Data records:
========================================================================
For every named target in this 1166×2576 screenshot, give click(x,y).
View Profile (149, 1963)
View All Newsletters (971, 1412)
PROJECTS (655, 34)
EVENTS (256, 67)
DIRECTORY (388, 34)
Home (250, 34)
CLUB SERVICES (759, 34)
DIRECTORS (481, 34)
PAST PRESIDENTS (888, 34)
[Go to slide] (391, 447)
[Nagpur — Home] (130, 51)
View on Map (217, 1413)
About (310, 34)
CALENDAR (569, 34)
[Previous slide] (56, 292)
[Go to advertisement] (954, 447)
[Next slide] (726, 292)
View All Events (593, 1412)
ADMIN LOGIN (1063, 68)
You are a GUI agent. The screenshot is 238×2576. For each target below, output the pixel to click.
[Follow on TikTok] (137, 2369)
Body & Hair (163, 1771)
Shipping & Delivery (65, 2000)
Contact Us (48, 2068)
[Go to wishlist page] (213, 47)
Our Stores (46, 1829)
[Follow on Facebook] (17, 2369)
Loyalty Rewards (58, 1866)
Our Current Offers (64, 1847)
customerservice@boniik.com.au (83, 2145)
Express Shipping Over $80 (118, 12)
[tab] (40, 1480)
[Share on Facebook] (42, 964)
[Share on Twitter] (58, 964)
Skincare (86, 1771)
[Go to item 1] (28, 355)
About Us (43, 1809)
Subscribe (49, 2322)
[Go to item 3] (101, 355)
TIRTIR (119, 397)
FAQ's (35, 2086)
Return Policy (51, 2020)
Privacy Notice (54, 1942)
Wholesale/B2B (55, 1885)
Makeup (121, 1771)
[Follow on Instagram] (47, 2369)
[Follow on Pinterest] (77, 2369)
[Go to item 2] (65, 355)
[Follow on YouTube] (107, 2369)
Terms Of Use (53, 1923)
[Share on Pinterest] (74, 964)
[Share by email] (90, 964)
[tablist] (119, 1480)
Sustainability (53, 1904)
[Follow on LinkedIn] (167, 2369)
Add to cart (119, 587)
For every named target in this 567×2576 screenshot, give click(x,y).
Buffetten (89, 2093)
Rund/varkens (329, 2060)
========================================================================
Your answer should consist of the lines from the line with "About (310, 34)" to the line with "Contact Us (48, 2068)" above, repeated exactly, both ends included.

About (310, 34)
CALENDAR (569, 34)
[Previous slide] (56, 292)
[Go to advertisement] (954, 447)
[Next slide] (726, 292)
View All Events (593, 1412)
ADMIN LOGIN (1063, 68)
You are a GUI agent. The screenshot is 238×2576. For each target below, output the pixel to click.
[Follow on TikTok] (137, 2369)
Body & Hair (163, 1771)
Shipping & Delivery (65, 2000)
Contact Us (48, 2068)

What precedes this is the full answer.